Question au Petit Larousse : ces caractères moraux ne conviennentils pas également à la femme ? Ne fût-ce que pour supporter l’homme dont l’arrogance infantile, ou plutôt pubère, est prise pour virilité ! Cette pseudovirilité s’élabore en effet à l’âge où le sujet est porté à se valoriser à partir de ses muscles, de la vanité qu’il greffe sur la différence de force physique, sur sa capacité de l’emporter sur l’autre.

La vraie virilité, la maturité, se caractérise par une puissance plus fondamentale : non celle du muscle mais celle de l’âme et de l’esprit. La virilité, ainsi comprise, trouve à s’exercer dans les situations difficiles de la vie. Mais elle peut être aussi, quotidiennement, la force de nous guider nous-mêmes, sans soumission ni domination, dans les difficultés « minimes » de la vie relationnelle. (…)

« La virilité n’a rien à voir avec la différence des sexes. Elle est accessible autant à la femme qu’à l’homme. Elle dépend de l’esprit valorisateur capable de s’opposer aux fausses valorisations conventionnelles. » (…)

Des étiquetages comme « sexe fort » ou « sexe faible » apparaissent alors dans toute leur inanité. Il n’y a pas de sexe fort ou faible. Il n’y a que la force ou la faiblesse avec laquelle chaque individu, homme ou femme, mobilise ses potentialités humaines et tente d’assumer lucidement et courageusement la condition humaine.

Il a fallu aux féministes être courageuses, énergiques et actives, pour retrouver la juste estimation d’elles-mêmes, leur liberté de sujets et de citoyennes. Pour affirmer l’universel et assumer le spécifique. L’anatomie ne décide pas du destin, elle le colore. Le destin est commun : homme ou femme, chacun est individuellement responsable de ce qu’il devient et de ce qu’il fait pour le devenir commun. La virilité c’est la force qui permet d’avancer sur ce chemin. (…)

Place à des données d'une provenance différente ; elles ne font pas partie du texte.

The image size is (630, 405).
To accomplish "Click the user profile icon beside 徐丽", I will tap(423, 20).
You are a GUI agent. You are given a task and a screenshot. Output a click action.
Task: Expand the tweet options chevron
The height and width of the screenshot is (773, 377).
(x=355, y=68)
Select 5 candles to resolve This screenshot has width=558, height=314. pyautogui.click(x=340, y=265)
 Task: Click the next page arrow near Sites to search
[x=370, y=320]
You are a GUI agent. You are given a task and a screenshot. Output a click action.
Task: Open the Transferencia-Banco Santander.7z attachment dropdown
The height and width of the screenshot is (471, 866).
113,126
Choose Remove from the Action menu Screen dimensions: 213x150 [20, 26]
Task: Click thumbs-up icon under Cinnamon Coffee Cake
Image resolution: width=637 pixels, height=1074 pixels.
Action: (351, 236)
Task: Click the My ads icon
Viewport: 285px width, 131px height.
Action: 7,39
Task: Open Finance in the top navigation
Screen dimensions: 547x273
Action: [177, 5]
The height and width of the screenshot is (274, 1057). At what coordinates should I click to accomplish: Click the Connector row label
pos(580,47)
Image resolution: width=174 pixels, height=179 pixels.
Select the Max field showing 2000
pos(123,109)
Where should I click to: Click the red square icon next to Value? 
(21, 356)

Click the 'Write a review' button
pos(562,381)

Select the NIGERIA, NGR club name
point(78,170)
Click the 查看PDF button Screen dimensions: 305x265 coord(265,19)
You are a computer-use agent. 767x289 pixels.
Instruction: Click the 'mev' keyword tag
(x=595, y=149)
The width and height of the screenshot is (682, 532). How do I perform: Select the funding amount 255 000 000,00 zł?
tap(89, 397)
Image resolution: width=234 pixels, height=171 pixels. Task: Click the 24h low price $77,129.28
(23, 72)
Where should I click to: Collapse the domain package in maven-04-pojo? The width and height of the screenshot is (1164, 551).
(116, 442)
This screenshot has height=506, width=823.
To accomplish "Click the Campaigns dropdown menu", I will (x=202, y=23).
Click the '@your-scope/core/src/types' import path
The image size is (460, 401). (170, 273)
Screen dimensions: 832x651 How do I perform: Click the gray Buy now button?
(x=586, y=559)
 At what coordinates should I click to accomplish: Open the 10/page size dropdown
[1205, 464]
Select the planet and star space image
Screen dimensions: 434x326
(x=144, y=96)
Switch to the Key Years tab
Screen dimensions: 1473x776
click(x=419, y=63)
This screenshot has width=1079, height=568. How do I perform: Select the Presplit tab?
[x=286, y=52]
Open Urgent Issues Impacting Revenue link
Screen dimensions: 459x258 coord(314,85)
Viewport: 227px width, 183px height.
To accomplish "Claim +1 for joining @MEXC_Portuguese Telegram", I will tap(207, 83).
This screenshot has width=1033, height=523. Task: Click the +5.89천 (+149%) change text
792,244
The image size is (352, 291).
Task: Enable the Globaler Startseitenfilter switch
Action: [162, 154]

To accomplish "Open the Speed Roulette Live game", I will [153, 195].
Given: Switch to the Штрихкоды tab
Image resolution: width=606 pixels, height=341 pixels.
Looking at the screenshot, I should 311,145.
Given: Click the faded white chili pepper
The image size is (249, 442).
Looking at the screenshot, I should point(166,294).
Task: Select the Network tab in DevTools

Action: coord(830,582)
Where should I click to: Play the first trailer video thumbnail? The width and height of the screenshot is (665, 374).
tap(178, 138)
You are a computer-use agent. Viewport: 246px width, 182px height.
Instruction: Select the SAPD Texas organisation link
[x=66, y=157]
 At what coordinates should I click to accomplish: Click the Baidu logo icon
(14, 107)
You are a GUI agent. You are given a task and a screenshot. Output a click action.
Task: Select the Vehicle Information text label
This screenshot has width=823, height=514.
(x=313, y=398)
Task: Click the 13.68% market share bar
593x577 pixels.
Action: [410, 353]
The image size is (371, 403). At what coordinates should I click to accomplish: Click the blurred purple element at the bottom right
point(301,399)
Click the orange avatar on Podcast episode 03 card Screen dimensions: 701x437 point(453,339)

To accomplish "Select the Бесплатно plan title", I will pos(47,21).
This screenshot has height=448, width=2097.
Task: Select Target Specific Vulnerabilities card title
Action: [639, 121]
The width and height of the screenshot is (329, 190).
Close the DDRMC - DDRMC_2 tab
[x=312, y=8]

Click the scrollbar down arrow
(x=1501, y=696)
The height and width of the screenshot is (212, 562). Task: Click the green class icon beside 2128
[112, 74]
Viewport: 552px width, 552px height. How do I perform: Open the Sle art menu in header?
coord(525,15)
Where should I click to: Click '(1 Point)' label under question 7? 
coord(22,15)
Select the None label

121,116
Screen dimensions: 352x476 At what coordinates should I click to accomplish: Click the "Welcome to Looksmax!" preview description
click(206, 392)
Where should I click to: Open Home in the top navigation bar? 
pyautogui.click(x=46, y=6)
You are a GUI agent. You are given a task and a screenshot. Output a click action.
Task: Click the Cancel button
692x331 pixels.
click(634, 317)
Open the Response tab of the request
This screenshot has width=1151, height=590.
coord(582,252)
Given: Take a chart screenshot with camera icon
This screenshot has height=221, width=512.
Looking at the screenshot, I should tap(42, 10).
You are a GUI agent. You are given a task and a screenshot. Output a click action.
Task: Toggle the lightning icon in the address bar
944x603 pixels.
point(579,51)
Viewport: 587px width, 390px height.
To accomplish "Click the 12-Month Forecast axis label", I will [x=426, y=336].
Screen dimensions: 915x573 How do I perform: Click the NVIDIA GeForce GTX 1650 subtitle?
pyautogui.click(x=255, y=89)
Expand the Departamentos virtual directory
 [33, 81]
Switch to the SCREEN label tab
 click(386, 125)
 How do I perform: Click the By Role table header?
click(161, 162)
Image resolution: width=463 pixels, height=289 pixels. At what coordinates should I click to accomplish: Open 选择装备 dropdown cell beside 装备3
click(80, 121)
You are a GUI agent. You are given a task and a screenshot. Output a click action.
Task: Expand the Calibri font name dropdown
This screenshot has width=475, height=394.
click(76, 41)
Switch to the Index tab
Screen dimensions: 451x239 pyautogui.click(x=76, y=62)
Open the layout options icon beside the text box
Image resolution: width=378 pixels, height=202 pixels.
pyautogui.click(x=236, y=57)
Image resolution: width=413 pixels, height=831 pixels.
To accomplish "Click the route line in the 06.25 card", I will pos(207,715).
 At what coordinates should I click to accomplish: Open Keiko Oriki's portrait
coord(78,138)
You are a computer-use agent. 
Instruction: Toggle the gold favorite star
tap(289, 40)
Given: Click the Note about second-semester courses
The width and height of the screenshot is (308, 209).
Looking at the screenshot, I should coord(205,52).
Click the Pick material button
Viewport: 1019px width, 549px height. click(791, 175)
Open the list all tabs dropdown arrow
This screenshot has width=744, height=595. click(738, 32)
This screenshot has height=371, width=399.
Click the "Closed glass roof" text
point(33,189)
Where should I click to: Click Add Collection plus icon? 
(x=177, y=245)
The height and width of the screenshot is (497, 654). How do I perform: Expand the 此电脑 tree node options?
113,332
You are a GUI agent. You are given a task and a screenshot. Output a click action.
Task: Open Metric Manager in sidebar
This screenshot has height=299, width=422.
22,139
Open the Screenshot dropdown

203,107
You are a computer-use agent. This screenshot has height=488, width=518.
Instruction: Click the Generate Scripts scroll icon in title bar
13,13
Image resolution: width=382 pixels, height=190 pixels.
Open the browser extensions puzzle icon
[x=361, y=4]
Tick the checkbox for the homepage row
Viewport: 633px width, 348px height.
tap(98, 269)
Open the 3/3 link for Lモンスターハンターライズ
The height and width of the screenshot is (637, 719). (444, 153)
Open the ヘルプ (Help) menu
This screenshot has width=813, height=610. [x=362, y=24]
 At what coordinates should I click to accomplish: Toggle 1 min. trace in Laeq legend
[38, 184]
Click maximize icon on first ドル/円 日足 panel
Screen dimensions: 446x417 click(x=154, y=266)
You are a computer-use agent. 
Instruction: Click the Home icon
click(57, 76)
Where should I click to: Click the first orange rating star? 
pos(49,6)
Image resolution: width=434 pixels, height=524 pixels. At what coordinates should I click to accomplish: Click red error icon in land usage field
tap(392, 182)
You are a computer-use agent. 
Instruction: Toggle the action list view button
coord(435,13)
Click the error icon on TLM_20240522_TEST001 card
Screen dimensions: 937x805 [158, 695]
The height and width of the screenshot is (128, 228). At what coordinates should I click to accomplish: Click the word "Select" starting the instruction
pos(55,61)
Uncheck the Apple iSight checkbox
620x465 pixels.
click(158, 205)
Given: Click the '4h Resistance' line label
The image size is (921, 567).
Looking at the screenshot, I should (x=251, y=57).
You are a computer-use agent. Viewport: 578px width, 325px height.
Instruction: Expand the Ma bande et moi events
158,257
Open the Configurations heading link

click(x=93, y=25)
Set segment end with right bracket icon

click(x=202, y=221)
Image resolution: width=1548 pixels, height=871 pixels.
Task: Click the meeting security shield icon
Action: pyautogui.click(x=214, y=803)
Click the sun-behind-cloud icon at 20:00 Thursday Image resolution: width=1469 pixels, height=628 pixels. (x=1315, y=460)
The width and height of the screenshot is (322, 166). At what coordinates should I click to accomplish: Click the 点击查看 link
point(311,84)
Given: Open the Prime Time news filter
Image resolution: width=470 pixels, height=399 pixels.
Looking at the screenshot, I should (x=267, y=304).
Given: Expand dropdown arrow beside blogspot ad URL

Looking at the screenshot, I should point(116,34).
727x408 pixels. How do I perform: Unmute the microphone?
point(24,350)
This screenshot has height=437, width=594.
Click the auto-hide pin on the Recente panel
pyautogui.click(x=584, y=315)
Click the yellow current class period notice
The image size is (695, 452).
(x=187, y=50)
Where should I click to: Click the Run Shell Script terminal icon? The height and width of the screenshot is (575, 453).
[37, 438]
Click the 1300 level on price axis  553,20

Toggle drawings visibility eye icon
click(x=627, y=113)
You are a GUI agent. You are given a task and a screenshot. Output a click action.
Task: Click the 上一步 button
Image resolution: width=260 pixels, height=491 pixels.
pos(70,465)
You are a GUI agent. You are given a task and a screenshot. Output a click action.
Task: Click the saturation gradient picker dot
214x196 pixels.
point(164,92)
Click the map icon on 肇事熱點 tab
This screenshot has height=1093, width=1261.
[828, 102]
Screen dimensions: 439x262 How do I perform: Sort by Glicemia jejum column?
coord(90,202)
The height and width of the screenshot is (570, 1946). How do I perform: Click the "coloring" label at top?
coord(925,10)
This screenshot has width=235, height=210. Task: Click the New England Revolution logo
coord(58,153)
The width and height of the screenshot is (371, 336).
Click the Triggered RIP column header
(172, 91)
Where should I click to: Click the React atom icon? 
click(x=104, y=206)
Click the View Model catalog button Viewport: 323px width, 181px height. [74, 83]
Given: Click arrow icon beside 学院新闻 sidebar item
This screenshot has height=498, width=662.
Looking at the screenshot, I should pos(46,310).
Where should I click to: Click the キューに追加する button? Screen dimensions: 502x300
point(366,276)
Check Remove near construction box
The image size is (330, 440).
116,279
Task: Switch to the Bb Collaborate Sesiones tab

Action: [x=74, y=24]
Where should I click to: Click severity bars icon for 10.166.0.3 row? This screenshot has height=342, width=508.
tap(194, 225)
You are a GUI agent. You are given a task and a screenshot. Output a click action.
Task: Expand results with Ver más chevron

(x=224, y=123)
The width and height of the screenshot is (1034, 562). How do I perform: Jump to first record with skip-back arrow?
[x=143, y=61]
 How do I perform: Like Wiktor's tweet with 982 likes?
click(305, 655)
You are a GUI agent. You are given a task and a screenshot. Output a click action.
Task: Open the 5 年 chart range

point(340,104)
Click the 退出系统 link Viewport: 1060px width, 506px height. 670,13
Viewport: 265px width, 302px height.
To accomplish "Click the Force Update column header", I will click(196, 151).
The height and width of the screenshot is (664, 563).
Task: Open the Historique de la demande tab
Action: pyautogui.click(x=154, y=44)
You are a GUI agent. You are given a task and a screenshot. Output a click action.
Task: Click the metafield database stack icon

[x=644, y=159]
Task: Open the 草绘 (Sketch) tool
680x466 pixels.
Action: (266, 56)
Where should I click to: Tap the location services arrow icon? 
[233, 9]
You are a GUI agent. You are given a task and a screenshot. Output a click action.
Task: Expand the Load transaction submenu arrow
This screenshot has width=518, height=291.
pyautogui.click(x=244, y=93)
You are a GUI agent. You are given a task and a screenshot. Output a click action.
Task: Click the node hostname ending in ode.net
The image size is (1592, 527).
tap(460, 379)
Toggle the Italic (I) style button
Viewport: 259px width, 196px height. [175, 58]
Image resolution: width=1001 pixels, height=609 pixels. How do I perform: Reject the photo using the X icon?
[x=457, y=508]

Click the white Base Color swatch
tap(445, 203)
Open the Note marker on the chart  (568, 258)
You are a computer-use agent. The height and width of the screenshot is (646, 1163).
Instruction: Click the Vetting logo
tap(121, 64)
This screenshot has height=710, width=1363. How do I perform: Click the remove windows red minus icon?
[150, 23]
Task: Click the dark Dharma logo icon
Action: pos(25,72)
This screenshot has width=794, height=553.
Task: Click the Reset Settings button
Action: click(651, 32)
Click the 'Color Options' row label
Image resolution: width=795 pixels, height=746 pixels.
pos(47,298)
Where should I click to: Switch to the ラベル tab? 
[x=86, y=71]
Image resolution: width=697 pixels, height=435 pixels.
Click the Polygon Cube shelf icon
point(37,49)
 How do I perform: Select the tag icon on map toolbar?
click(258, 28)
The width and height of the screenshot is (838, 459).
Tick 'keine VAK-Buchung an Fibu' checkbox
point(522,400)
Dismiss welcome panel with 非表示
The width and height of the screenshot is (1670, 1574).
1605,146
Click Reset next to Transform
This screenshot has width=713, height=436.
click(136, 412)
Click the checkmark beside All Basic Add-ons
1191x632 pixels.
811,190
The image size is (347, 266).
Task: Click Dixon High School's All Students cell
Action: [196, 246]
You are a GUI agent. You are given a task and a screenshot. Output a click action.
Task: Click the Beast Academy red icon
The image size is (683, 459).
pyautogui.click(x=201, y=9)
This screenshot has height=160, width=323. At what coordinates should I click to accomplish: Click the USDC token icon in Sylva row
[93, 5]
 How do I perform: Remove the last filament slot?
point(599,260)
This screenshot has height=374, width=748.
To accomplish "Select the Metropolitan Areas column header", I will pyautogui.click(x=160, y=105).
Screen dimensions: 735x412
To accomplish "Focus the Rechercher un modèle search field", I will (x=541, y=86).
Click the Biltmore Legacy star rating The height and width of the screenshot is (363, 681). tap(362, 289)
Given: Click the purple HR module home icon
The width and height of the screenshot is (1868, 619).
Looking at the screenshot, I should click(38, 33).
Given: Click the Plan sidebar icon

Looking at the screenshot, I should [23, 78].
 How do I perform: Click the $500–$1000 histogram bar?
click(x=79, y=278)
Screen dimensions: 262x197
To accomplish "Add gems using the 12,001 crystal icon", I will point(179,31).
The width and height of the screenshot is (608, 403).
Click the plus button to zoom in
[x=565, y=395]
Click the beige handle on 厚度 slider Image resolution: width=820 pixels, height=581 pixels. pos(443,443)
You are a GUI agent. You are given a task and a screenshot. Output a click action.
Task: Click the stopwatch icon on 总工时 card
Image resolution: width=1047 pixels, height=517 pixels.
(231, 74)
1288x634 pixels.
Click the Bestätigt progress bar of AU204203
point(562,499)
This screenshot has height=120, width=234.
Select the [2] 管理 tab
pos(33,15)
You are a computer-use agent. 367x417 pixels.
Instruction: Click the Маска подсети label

Il faut, pour conclure, reconnaître que le terme féminisme garde une connotation de rivalité avec l’homme (il existe beaucoup de courants féministes). Aussi, certaines femmes, fidèles à une émancipation authentique où l’universel et le spécifique se fécondent mutuellement, se démarquent du féminisme rivalitaire qu’elles nomment hyperféminisme. (…)

Il y a deux sexes, mais il n’y a qu’une humanité.

Extraits de Armen TARPINIAN, Vivre s’apprend…, Éditions de la Chronique Sociale, 2009, p. 71, 15,90 €.

Voir aussi La fin des religions et Femmes : deux siècles de bagarres.

Notes

[1] Paul DIEL, Psychologie de la motivation, Payot & Rivages, Petite Bibliothèque Payot, N° 66, 2002, 10,50 €.